Wednesday, September 25, 2013

Memorizing Latin Declensions

Last week we started Prima Latina with my oldest.  It might be a little early but he was excited. You might remember that I have a large collection of Latin curricula.   The primary lesson I have learned is that there is more to memorize than first meets the eye.

Most people focus on memorizing the declensions in order - top to bottom (-a, -ae, - ae, -am - a). This is important but that isn't all you need to know.  Although I am NOT a Latin expert, I will mention what I have learned about memorizing Latin (so far). This is as a result of the gaps I already have in knowledge!  I am a big picture person so it is hard for me to pay attention to the details.  Many texts tell you to pay attention to these details.  I am here to remind you to PAY ATTENTION to the details.
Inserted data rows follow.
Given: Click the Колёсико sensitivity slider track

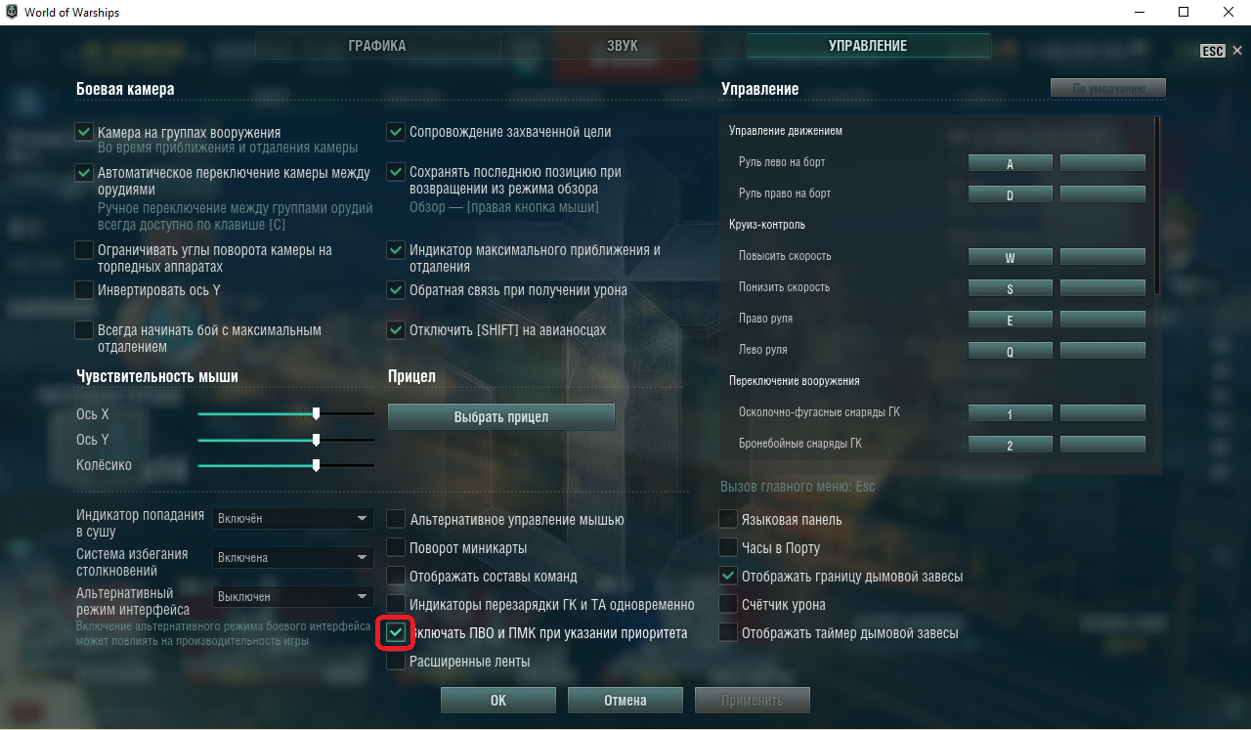Looking at the screenshot, I should pyautogui.click(x=285, y=466).
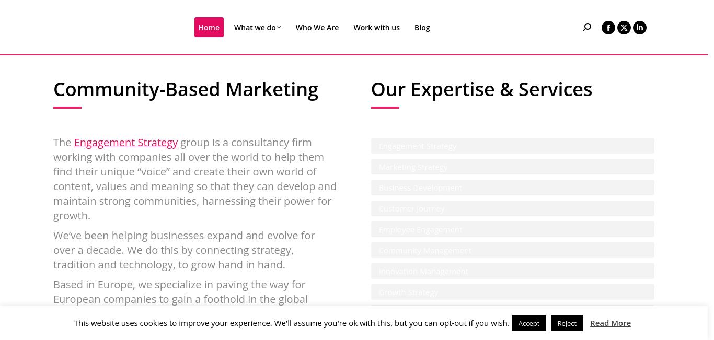
Task: Open the search magnifier icon
Action: tap(587, 27)
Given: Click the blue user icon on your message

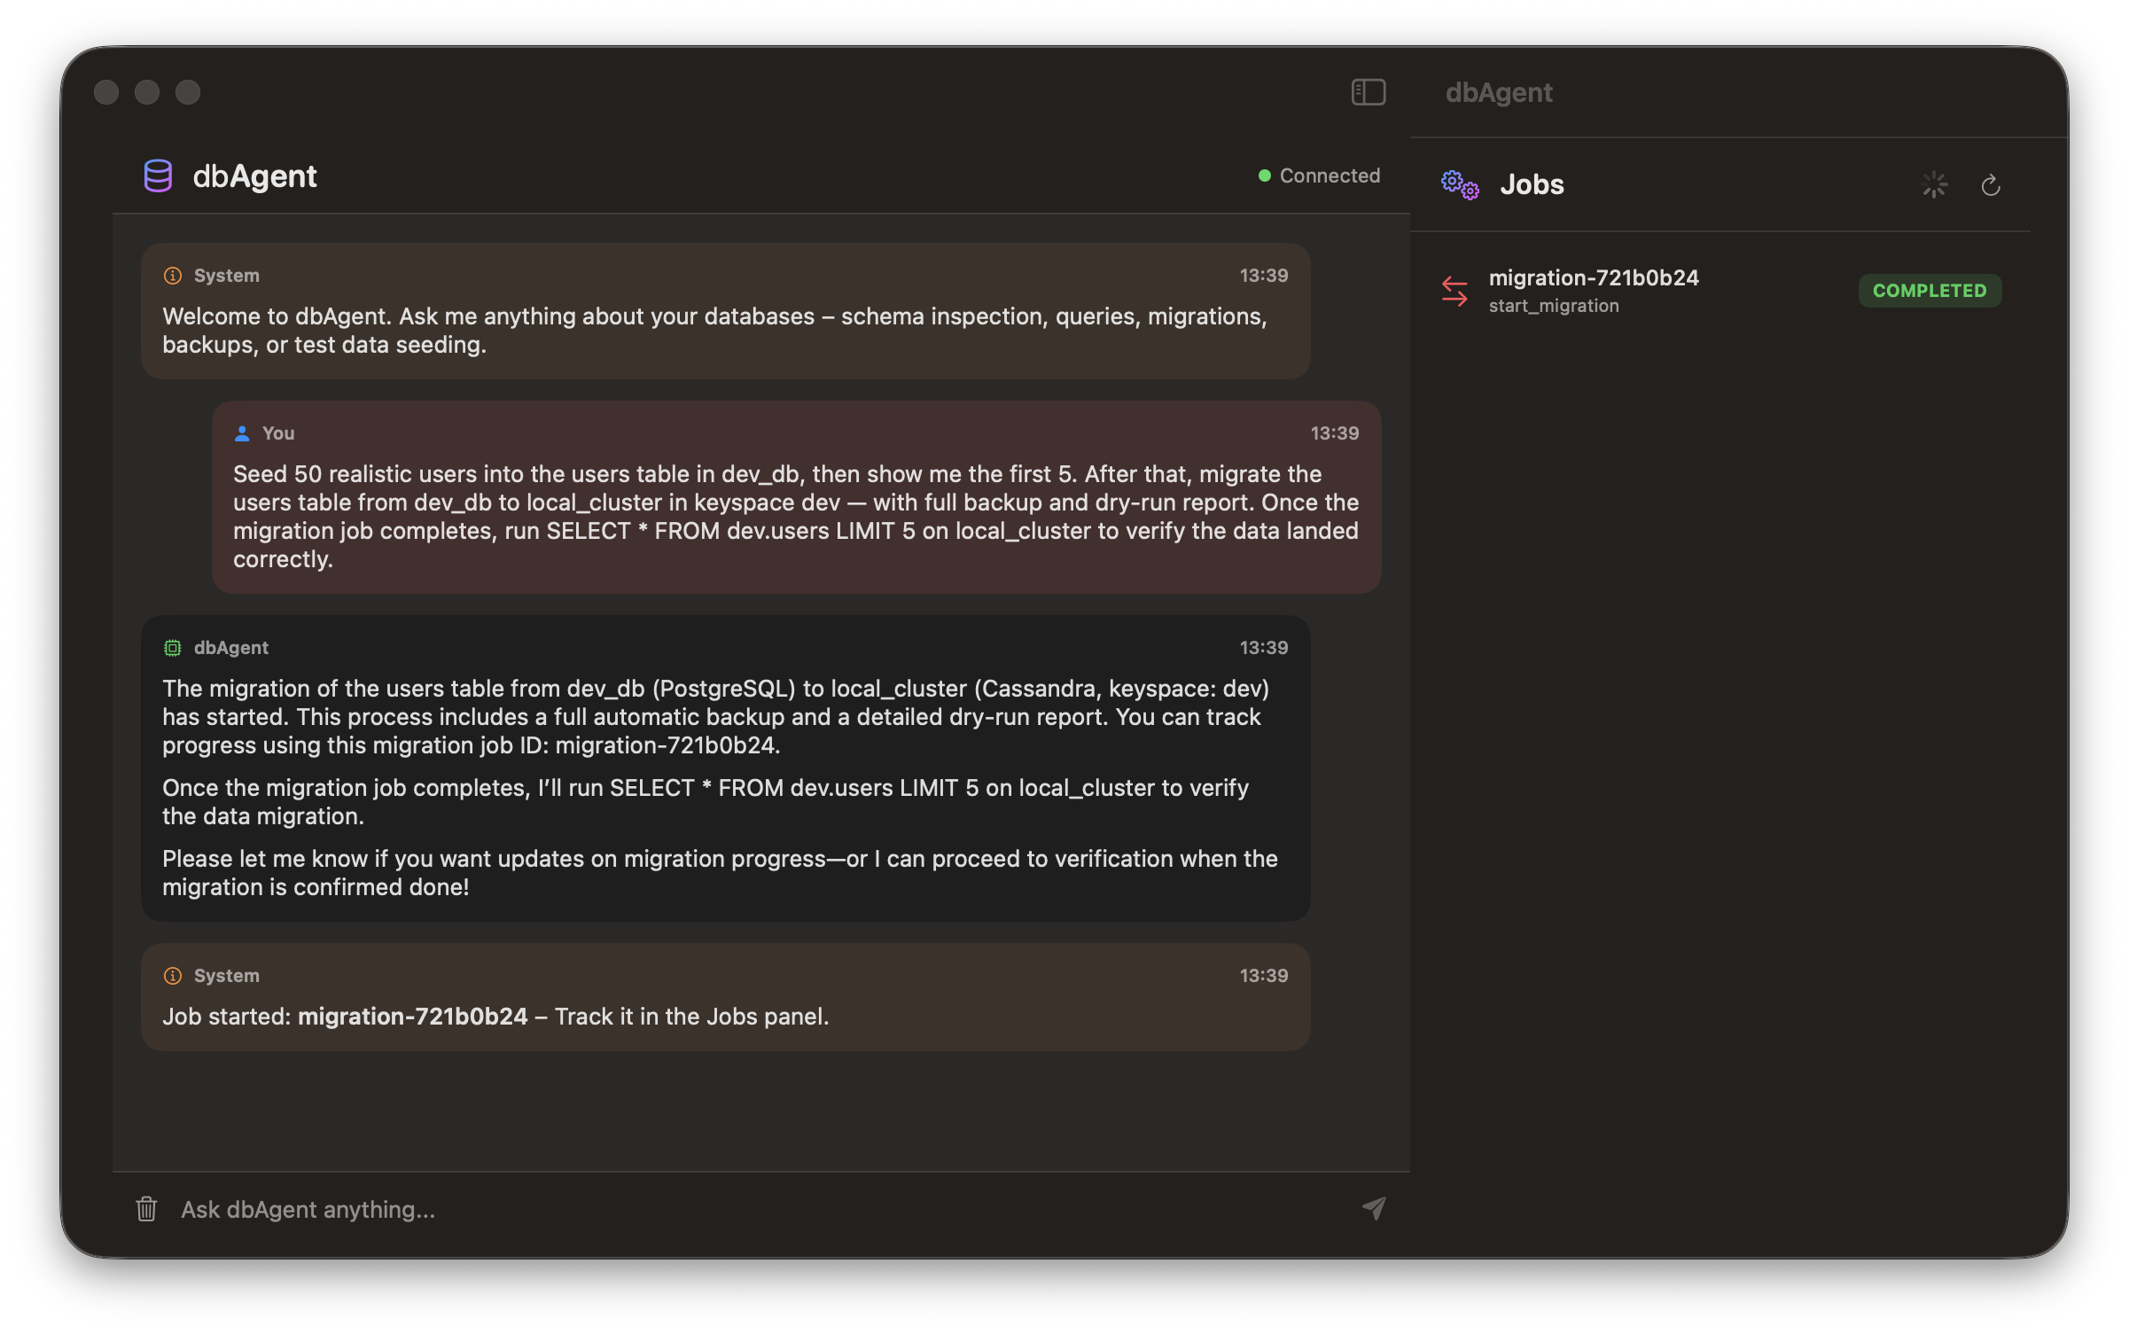Looking at the screenshot, I should (x=240, y=433).
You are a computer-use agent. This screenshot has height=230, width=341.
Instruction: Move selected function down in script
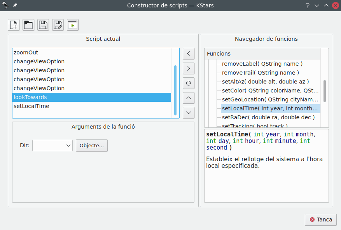pyautogui.click(x=188, y=113)
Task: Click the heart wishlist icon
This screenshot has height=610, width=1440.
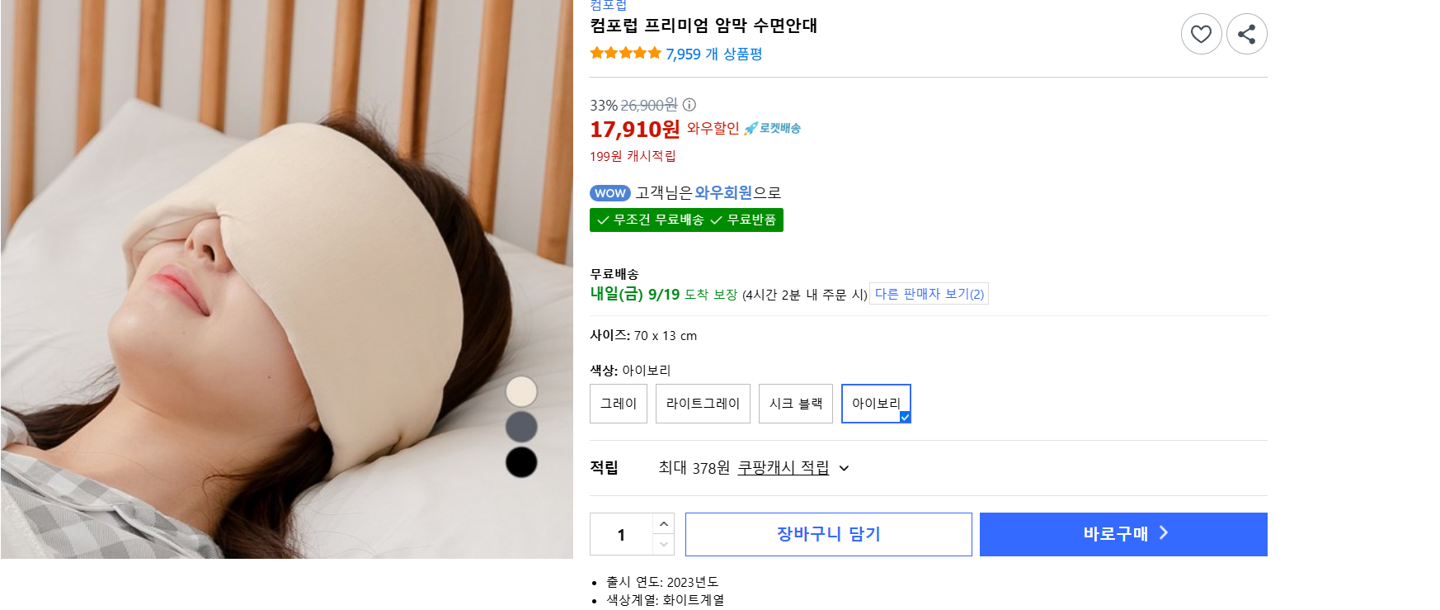Action: click(1201, 34)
  • When you memorize make sure you can easily go from singular to plural and back again in each case (nom. singular and plural, etc.).  Memorize across - not just down! 
  • Know which declension your vocabulary word belongs to.  After the first and second declension you might feel like this is pretty easy - but then the 3rd declension comes along and complicates matters.  Build good habits with these easier declensions.  
  • Memorize the gender of your nouns - it impacts your adjectives.  Again, easy with first, more complicated with second and then the third declension hits! 
  • Through frequent practice, you should be able to quickly spout off what the genitive singular form of of amicus or what portarum means.  This is one reason I like Elementary Latin by Smith it has lots of exercises like this.  If you have two kids learning (or you are learning with your child) I suggest you practice quizzing each other.  I think this is what happened in the recitations of old.  
  • Memorize the English phrases that go with each case porta /ae - a/the gate, of the gate, to/for the gate, a gate (object), by, with, for the gate.  The repetition will do you good.  I just tried to memorize that it was the dative of gate and it is much easier if you don't have to keep remembering what dative means - build it into the way you memorize the word. 
  • Make sure you are learning your vocabulary Latin to English and English to Latin.  Although you might not compose in Latin, you should learn them both ways. My experience with Spanish taught me that you won't just know if you don't work on it both ways.  

I like Prima Latina so far.  It is a slow introduction but I think it will develop the habit of memorizing and work up towards parsing.  It is truly a gentle introduction.  For now we are memorizing verb endings with CC, reading our Latin morning text and now doing Prima Latina vocabulary daily.  We plan to try and complete a lesson a week.  Since my oldest is learning how to play Twinkle, Twinkle Little Star on the violin - we are memorizing the first verse in Latin too.

If Latin nouns and declensions have you down I highly recommend the free google book Junior Latin by Forsyeth.  He focuses on nouns, adjectives and pronouns (no verbs here).  He provides quite a few words fully declined in each of the five declensions. By introducing adjectives simultaneously it shows how gender works with this aspect of the language.  His front notes give a great overview of how Latin nouns work and provide suggestions for learning and memorizing.   Many older Latin books give you the feeling that you are missing something that teachers back then just "knew" and passed on to their students. I feel like this book details some of that knowledge in a very accessible way (like what parsing really looks like).  I recommend you at least save it to your computer as a reference.  

I am forming thoughts about how I will teach Latin long term and maybe soon I will share some of those ideas.